Typically, the pilot valve's orifice is smaller than that of the main valve, allowing small-sized pilot valves to control large valves using minimal energy. However, these valves operate at a slower pace compared to their direct-acting counterparts. They are suitable for high-pressure hydraulic systems, steam facilities, and industrial processes demanding high flow rates.
These solenoid valves go beyond simple on/off fluid control in piping systems, offering additional flow control capabilities. They are suitable for mixing fluids from two different sources or diverting fluids between a common inlet and two destinations. Configurations of these valves can feature one inlet port and two outlets or two inlet ports with a common outlet, providing reliable service for fluid mixing or diversion based on their setup.

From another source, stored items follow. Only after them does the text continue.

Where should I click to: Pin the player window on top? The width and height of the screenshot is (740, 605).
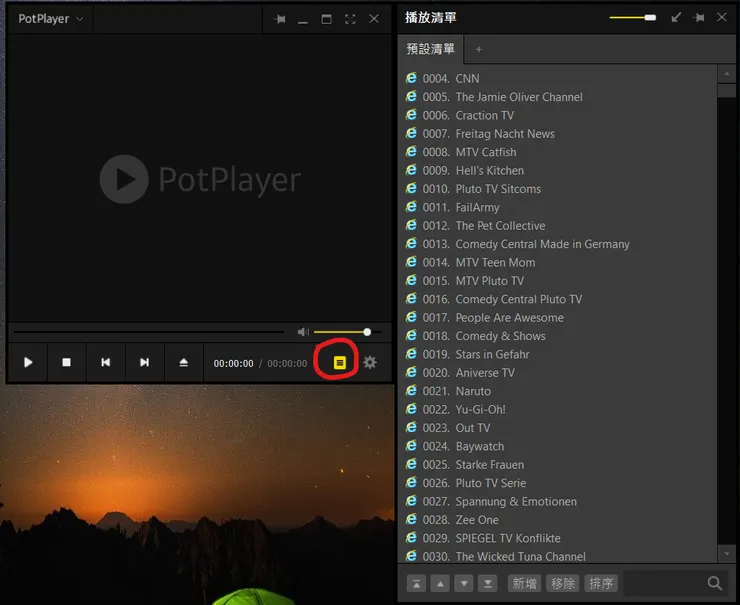(x=280, y=19)
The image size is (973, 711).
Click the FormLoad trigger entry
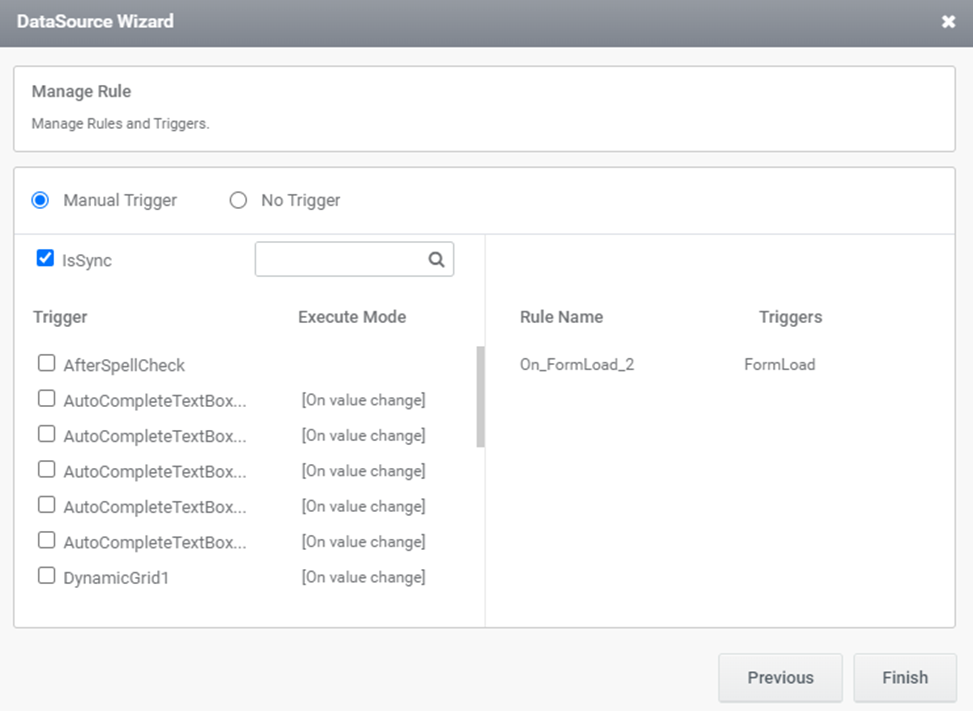coord(779,364)
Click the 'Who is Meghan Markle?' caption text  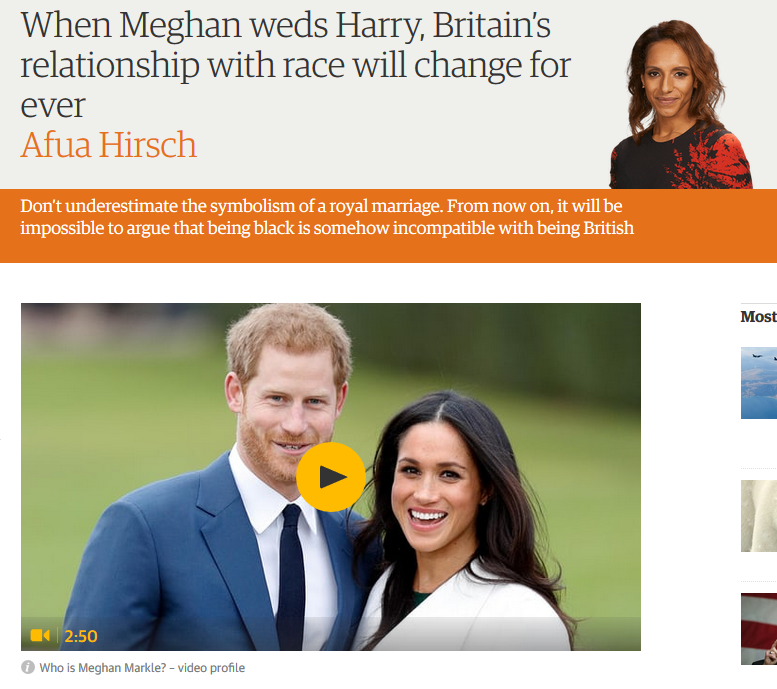pos(103,668)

In diverting fluid flow, a 3-way solenoid valve typically has a single inlet port and two outlets. Initially, fluid flows from the inlet orifice out through one outlet while the other remains closed. When the solenoid coils are energized, the flow redirects from the initially open orifice to the initially closed outlet. For mixing applications, one inlet is open while the other is closed initially. The open inlet guides fluid through the valve, sending it out through the common outlet. Upon energizing the solenoid coil, the plunger shifts to block the initially open orifice while opening the secondary orifice to allow fluid flow.

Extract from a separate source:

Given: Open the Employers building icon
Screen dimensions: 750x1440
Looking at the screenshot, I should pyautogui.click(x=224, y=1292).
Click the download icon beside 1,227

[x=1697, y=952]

Solenoid valves offer an affordable means to remotely activate valves, enhancing the reliability of various flow applications. Their adaptable size and design make them suitable for different fluid flow operations. When choosing these valves, it's crucial to ensure they align with the pipeline's flow conditions, the materials used in the valve body, and that the seals are compatible with the service media. This consideration ensures optimal performance and reliability in diverse operational settings.